Osserva il fiore che è sbocciato stamattina… è proprio accanto a una
pietra. Stasera il fiore non ci sarà più, ma la pietra sarà ancora lì, perché il
fiore ha più vitalità della pietra. Cosa ti piacerebbe? Essere simile alla pietra o
simile al fiore?
Come mai il fiore muore tanto in fretta? Perché vive con intensità e la
morte arriva in fretta, non si attarda. Il fiore ha danzato sotto il cielo, si è
goduto i raggi del sole e la brezza, ha fatto tutto quel che andava fatto e la
sera è pronto a morire, senza una lacrima, senza piangere o lagnarsi. Il fiore è
appagato, e finalmente arriva il momento di riposare. E quando il riposo sarà
terminato, il fiore ritornerà, volta dopo volta…
La vita è un eterno ritorno, la morte è solo un riposo. Non devi
preoccupartene; tu vivi e basta.
Se vivi non sarai serioso. Se temi la morte, allora diventi serio. Un uomo
che ama la vita è sincero, autentico, mai serioso. La vita non è una malattia.
Se pensi alla morte e ne sei ossessionato, la vita diventa seria e avrai la faccia
triste. Puoi andare in un monastero, in un tempio o sull’Himalaya, rimarrai
triste comunque e sarà la paura a portarti al monastero.
Ricorda, una persona autenticamente religiosa non vive di paura, ma
d’amore. Una persona autenticamente religiosa si gode la vita in maniera
profonda e totale. Non ha paura. Un uomo davvero religioso considera la vita
come un gioco. Non è un lavoro, è un gioco.
La vita è un momento per celebrare, per gioire. Osservala. Noti della
tristezza da qualche parte? Hai mai visto un albero depresso? Hai mai visto
un uccello angosciato? Hai mai incontrato un animale nevrotico? Soltanto
l’uomo ha imboccato la strada sbagliata e l’ha fatto perché si crede saggio e
intelligente.
La tua intelligenza è la tua malattia. Non essere troppo saggio. Ricordati
sempre di fermarti, di non spingerti fino al limite. Un po’ di stupidità e un po’
di saggezza vanno bene, è la combinazione dei due che fa di te un Buddha.
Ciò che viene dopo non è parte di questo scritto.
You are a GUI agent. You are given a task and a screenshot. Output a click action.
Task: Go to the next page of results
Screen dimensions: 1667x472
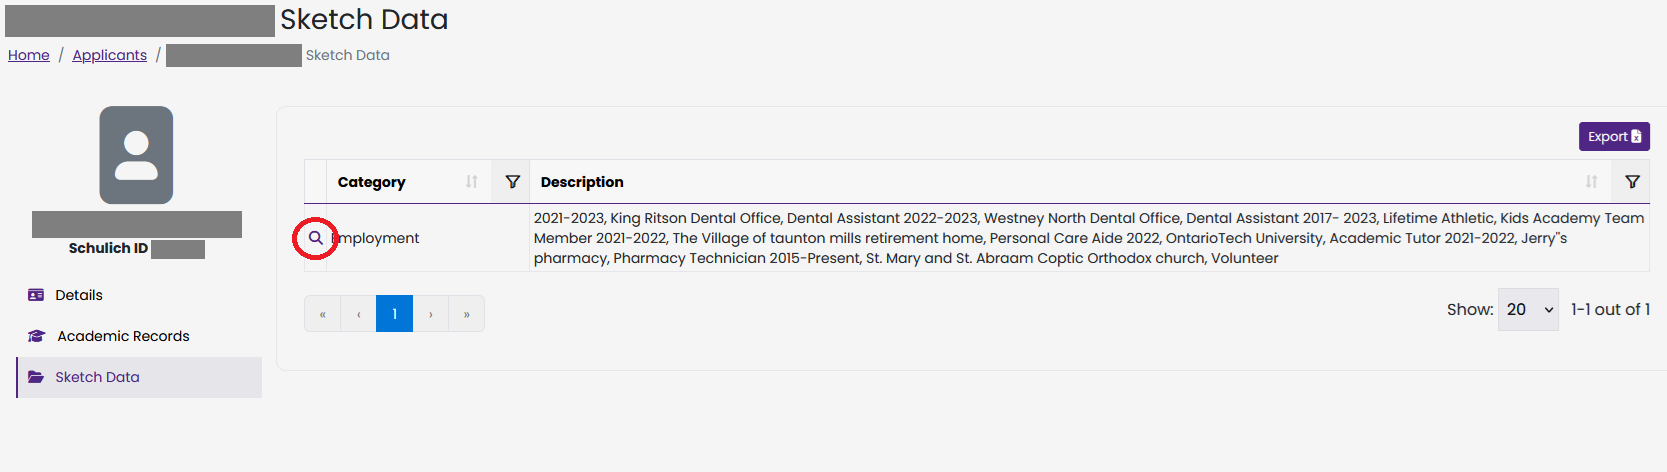(x=431, y=314)

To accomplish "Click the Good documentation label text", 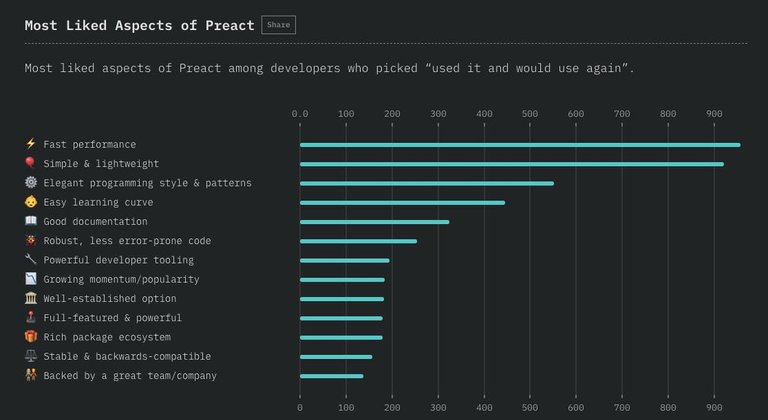I will click(x=95, y=222).
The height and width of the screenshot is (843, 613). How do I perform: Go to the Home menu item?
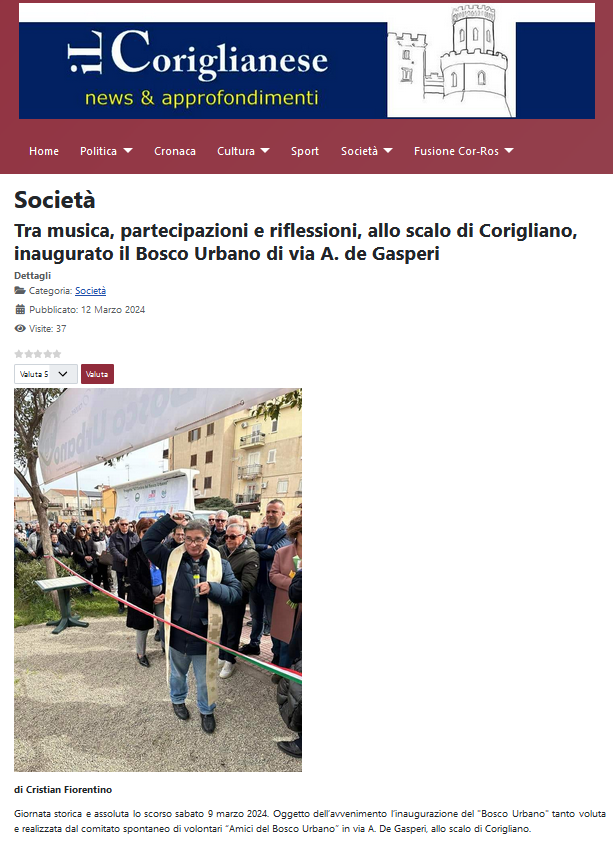(x=44, y=151)
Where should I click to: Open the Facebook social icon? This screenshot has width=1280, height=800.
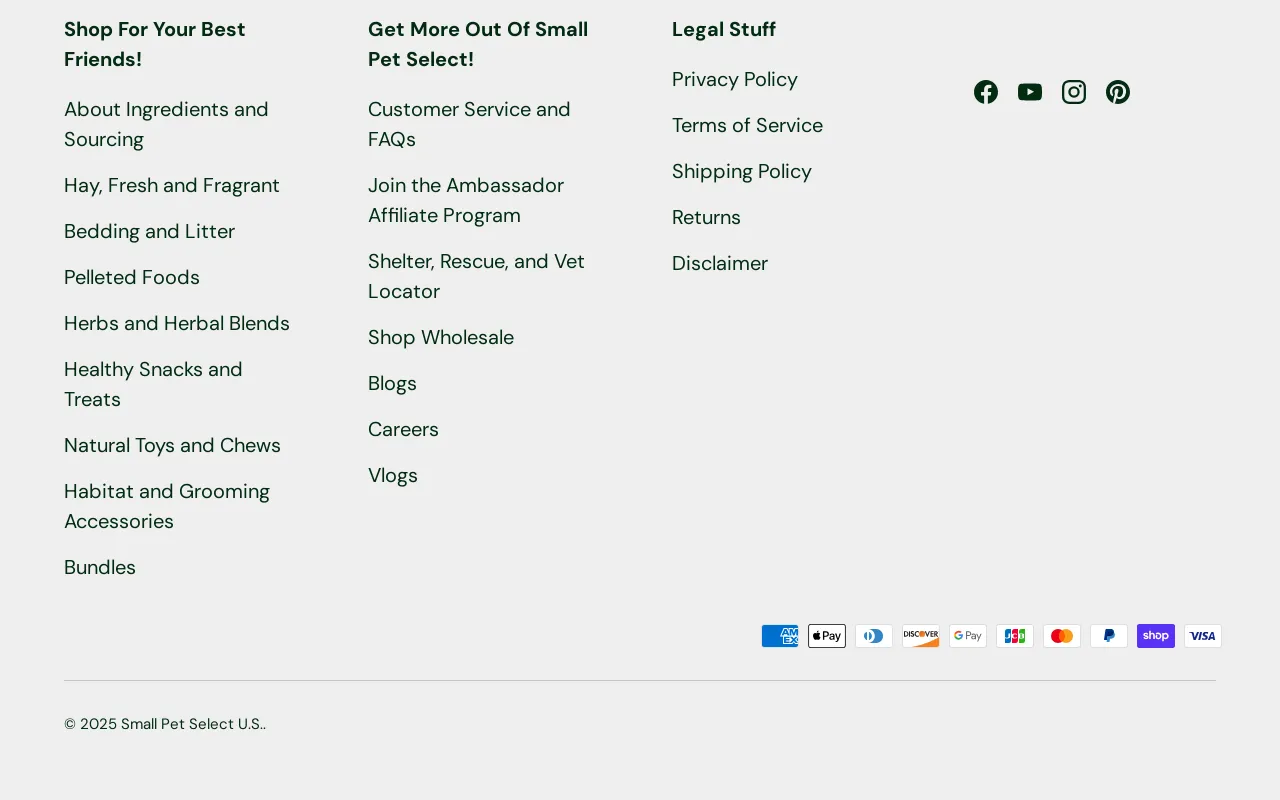[x=986, y=92]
Non limitarti al solo essere saggio o finirai con l’essere sempre triste; e non
essere solo folle, o finirai con il deprimerti. Un po’ di follia, quel tanto che
basta per godersi la vita, e un po’ di saggezza per evitare gli errori: questo
basta.
Si deve conoscere la combinazione giusta e la combinazione giusta è
sempre diversa, da individuo a individuo. La combinazione giusta per me può
non esserlo per te, nessuno è un modello per qualcun altro. Devi trovare il tuo
equilibrio perché ognuno è unico.
Ma ricorda sempre di non distruggere del tutto la tua follia, perché in
alcuni momenti essere folli significa essere saggi.